### Exercise prompt
Give the data again exactly as it is written.

### Information given
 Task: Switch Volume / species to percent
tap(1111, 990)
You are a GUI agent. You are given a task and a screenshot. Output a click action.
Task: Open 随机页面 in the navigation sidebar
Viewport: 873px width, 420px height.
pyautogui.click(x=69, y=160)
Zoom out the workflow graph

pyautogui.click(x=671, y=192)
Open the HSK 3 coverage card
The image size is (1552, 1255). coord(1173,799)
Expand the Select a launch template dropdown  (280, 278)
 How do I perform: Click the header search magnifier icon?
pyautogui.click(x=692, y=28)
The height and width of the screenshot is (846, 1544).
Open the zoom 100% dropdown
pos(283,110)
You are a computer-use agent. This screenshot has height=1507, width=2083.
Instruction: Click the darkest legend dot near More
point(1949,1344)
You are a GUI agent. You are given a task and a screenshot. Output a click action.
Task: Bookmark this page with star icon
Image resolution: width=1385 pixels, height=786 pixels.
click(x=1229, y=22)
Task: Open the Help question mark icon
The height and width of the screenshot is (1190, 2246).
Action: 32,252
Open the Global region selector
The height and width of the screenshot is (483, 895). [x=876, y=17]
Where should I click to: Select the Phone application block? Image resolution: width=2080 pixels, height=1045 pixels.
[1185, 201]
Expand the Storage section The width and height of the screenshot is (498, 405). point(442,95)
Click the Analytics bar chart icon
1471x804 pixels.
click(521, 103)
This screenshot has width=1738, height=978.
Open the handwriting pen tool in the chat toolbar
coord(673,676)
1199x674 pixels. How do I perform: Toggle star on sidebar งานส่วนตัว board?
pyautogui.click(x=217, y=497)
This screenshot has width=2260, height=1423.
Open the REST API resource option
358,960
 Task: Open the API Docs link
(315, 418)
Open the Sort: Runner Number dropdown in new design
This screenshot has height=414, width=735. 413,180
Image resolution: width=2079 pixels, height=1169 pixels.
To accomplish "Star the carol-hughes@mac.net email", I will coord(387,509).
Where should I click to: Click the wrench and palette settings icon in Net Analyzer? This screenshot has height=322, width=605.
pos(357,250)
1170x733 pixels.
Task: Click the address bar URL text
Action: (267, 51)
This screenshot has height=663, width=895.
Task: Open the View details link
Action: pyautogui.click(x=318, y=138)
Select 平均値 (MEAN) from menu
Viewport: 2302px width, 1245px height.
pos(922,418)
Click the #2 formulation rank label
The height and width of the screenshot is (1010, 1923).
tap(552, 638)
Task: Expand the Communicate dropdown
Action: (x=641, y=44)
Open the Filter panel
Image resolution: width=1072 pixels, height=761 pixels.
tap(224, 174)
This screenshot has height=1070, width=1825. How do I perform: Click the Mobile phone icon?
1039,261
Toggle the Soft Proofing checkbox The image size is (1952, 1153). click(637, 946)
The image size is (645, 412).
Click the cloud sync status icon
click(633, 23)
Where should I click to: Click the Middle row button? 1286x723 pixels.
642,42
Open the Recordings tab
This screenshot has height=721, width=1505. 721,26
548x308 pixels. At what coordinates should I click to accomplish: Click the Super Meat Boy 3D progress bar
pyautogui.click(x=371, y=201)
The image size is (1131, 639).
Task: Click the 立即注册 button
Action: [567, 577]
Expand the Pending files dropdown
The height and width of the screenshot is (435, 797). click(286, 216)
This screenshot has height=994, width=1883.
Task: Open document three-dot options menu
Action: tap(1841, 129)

### Solution below
 Task: Switch Volume / species to percent
tap(1111, 990)
You are a GUI agent. You are given a task and a screenshot. Output a click action.
Task: Open 随机页面 in the navigation sidebar
Viewport: 873px width, 420px height.
pyautogui.click(x=69, y=160)
Zoom out the workflow graph

pyautogui.click(x=671, y=192)
Open the HSK 3 coverage card
The image size is (1552, 1255). coord(1173,799)
Expand the Select a launch template dropdown  (280, 278)
 How do I perform: Click the header search magnifier icon?
pyautogui.click(x=692, y=28)
The height and width of the screenshot is (846, 1544).
Open the zoom 100% dropdown
pos(283,110)
You are a computer-use agent. This screenshot has height=1507, width=2083.
Instruction: Click the darkest legend dot near More
point(1949,1344)
You are a GUI agent. You are given a task and a screenshot. Output a click action.
Task: Bookmark this page with star icon
Image resolution: width=1385 pixels, height=786 pixels.
click(x=1229, y=22)
Task: Open the Help question mark icon
The height and width of the screenshot is (1190, 2246).
Action: 32,252
Open the Global region selector
The height and width of the screenshot is (483, 895). [x=876, y=17]
Where should I click to: Select the Phone application block? Image resolution: width=2080 pixels, height=1045 pixels.
[1185, 201]
Expand the Storage section The width and height of the screenshot is (498, 405). point(442,95)
Click the Analytics bar chart icon
1471x804 pixels.
click(521, 103)
This screenshot has width=1738, height=978.
Open the handwriting pen tool in the chat toolbar
coord(673,676)
1199x674 pixels. How do I perform: Toggle star on sidebar งานส่วนตัว board?
pyautogui.click(x=217, y=497)
This screenshot has width=2260, height=1423.
Open the REST API resource option
358,960
 Task: Open the API Docs link
(315, 418)
Open the Sort: Runner Number dropdown in new design
This screenshot has height=414, width=735. 413,180
Image resolution: width=2079 pixels, height=1169 pixels.
To accomplish "Star the carol-hughes@mac.net email", I will coord(387,509).
Where should I click to: Click the wrench and palette settings icon in Net Analyzer? This screenshot has height=322, width=605.
pos(357,250)
1170x733 pixels.
Task: Click the address bar URL text
Action: (267, 51)
This screenshot has height=663, width=895.
Task: Open the View details link
Action: pyautogui.click(x=318, y=138)
Select 平均値 (MEAN) from menu
Viewport: 2302px width, 1245px height.
pos(922,418)
Click the #2 formulation rank label
The height and width of the screenshot is (1010, 1923).
tap(552, 638)
Task: Expand the Communicate dropdown
Action: (x=641, y=44)
Open the Filter panel
Image resolution: width=1072 pixels, height=761 pixels.
tap(224, 174)
This screenshot has height=1070, width=1825. How do I perform: Click the Mobile phone icon?
1039,261
Toggle the Soft Proofing checkbox The image size is (1952, 1153). click(637, 946)
The image size is (645, 412).
Click the cloud sync status icon
click(633, 23)
Where should I click to: Click the Middle row button? 1286x723 pixels.
642,42
Open the Recordings tab
This screenshot has height=721, width=1505. 721,26
548x308 pixels. At what coordinates should I click to accomplish: Click the Super Meat Boy 3D progress bar
pyautogui.click(x=371, y=201)
The image size is (1131, 639).
Task: Click the 立即注册 button
Action: [567, 577]
Expand the Pending files dropdown
The height and width of the screenshot is (435, 797). click(286, 216)
This screenshot has height=994, width=1883.
Task: Open document three-dot options menu
Action: tap(1841, 129)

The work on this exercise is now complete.